▶ [Problem to solve] Return only the line containing "Go back using Safari's back arrow" and each line after it, exactly as written, through the end of the records.
Available records: Begin
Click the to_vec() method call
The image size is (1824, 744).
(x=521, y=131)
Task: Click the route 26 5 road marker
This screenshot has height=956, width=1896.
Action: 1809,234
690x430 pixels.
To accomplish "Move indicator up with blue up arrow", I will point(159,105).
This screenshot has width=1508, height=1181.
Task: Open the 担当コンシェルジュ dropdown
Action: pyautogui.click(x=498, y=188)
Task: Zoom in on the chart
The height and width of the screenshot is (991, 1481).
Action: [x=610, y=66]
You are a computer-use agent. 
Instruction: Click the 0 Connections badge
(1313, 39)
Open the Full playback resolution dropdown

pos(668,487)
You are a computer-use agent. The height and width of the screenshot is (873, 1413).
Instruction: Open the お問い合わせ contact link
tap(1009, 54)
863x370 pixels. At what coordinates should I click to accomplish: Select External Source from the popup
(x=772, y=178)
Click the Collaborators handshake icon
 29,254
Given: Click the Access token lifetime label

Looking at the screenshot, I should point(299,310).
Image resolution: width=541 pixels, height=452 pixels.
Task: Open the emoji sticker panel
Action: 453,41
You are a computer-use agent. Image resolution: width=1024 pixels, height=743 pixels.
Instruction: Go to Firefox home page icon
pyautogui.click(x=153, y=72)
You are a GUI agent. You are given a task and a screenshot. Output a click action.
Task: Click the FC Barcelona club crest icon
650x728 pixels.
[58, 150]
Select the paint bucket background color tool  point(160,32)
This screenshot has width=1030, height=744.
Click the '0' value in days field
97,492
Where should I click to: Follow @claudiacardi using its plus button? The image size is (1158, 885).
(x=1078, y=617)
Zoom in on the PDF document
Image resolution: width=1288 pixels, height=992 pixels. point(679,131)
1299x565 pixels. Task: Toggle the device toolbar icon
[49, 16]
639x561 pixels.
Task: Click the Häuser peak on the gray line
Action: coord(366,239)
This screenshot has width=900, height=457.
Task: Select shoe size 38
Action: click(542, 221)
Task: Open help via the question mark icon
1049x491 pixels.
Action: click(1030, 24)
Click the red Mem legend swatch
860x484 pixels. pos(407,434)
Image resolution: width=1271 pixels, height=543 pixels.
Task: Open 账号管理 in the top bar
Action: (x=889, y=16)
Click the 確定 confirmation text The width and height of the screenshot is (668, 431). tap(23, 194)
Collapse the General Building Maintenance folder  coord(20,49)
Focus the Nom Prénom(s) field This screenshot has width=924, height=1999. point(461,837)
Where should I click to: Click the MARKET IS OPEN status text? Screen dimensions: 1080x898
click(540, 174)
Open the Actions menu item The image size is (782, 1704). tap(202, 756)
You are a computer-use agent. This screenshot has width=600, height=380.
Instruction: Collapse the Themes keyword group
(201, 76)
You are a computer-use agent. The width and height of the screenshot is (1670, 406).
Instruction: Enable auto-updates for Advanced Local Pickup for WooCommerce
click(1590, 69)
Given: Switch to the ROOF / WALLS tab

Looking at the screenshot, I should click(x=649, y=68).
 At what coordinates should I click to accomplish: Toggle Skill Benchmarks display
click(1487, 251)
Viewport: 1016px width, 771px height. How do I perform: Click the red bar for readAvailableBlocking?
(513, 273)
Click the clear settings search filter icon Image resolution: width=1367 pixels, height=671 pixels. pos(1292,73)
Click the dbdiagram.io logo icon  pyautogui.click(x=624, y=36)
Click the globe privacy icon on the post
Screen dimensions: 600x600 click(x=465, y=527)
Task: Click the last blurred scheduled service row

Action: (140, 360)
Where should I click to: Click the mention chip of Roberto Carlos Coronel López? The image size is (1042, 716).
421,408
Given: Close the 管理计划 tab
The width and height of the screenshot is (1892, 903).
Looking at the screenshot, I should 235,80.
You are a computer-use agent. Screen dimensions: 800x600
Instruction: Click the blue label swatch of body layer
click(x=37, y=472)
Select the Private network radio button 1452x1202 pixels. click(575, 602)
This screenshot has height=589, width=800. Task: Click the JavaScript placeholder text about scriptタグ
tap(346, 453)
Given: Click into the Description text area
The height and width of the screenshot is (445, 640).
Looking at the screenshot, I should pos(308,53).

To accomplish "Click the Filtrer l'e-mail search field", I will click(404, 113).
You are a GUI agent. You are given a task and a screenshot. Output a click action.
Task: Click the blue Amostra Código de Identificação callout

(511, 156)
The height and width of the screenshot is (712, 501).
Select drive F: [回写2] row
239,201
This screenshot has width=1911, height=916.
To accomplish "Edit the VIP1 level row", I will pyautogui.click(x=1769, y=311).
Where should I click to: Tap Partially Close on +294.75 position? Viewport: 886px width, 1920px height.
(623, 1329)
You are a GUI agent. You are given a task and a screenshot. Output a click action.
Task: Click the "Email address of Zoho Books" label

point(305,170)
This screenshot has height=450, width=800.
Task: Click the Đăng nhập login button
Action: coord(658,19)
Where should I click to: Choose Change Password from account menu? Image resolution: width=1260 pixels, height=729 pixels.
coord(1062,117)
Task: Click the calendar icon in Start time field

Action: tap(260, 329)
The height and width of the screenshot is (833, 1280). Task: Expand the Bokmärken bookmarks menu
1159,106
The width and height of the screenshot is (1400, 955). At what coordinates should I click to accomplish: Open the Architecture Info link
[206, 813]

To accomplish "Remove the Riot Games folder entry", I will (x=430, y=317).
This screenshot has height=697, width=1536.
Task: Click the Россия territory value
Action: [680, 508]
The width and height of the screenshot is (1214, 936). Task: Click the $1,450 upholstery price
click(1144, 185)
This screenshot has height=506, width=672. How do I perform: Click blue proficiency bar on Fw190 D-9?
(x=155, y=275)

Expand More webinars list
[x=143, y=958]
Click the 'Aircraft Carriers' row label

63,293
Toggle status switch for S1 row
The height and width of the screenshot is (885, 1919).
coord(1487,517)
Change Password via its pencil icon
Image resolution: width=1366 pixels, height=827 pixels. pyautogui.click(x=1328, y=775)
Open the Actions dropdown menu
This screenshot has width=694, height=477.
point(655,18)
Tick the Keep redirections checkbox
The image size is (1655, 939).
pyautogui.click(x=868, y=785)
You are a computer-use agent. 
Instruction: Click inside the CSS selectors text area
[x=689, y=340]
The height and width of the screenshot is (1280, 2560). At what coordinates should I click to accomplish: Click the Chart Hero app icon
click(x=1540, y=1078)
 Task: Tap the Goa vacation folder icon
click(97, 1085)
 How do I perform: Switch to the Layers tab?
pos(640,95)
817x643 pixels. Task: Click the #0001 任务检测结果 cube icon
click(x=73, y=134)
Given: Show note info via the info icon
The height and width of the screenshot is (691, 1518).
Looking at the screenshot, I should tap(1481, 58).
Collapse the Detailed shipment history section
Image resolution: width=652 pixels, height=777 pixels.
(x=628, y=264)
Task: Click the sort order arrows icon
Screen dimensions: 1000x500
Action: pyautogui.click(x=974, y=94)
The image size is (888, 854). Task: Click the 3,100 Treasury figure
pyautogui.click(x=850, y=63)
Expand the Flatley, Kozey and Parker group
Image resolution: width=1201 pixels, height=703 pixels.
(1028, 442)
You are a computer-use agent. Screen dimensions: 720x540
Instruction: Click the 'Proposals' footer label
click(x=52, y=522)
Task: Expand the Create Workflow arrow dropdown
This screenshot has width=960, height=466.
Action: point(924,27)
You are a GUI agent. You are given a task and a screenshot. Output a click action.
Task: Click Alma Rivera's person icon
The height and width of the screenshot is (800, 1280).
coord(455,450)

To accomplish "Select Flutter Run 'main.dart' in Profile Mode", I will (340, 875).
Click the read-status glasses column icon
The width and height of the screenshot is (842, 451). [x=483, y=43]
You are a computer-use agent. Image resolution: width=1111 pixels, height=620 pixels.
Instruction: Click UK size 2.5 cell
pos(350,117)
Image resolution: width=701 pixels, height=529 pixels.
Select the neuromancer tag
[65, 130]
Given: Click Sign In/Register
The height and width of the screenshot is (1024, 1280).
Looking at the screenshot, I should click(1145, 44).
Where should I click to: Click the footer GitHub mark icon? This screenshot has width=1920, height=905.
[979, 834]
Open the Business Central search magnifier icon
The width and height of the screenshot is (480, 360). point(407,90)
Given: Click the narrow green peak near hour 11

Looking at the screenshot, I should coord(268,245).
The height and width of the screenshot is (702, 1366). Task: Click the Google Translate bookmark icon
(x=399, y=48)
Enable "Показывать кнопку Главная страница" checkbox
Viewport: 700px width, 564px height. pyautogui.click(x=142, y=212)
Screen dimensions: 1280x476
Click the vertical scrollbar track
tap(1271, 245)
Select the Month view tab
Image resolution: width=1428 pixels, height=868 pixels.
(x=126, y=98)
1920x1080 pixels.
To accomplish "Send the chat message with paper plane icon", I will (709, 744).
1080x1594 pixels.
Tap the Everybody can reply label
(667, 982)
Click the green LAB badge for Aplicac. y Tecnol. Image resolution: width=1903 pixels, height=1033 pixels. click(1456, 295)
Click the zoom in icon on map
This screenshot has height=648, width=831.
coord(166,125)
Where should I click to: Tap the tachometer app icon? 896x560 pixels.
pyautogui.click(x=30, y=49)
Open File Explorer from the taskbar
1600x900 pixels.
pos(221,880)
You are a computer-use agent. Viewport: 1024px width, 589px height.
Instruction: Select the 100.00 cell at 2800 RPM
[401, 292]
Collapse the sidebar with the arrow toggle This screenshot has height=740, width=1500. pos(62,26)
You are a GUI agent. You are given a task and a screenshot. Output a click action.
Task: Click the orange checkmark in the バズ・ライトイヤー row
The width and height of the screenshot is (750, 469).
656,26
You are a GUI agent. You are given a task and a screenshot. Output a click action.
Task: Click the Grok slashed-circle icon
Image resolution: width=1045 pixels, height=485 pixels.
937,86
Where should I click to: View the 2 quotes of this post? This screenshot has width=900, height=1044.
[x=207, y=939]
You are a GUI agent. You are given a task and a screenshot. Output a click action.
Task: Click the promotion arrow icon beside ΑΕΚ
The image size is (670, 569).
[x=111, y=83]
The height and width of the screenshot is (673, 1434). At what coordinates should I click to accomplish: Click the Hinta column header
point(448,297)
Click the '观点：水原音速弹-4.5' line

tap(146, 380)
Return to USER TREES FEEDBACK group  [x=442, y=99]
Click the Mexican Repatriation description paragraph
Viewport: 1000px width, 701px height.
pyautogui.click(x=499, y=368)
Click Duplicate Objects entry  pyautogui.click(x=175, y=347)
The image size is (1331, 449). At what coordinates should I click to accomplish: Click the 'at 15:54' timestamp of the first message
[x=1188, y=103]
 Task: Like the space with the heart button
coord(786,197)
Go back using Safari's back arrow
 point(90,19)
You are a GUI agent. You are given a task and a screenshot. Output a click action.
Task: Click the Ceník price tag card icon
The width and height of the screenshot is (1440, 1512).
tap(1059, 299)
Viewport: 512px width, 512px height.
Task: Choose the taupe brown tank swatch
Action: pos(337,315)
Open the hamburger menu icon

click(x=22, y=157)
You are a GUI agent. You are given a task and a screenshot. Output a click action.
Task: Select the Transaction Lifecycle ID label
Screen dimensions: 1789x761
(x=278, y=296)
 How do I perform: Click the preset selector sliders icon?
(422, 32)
Available records: End
▶ [Task output]
Go back using Safari's back arrow
 point(90,19)
You are a GUI agent. You are given a task and a screenshot. Output a click action.
Task: Click the Ceník price tag card icon
The width and height of the screenshot is (1440, 1512).
tap(1059, 299)
Viewport: 512px width, 512px height.
Task: Choose the taupe brown tank swatch
Action: pos(337,315)
Open the hamburger menu icon

click(x=22, y=157)
You are a GUI agent. You are given a task and a screenshot. Output a click action.
Task: Select the Transaction Lifecycle ID label
Screen dimensions: 1789x761
(x=278, y=296)
 How do I perform: Click the preset selector sliders icon?
(422, 32)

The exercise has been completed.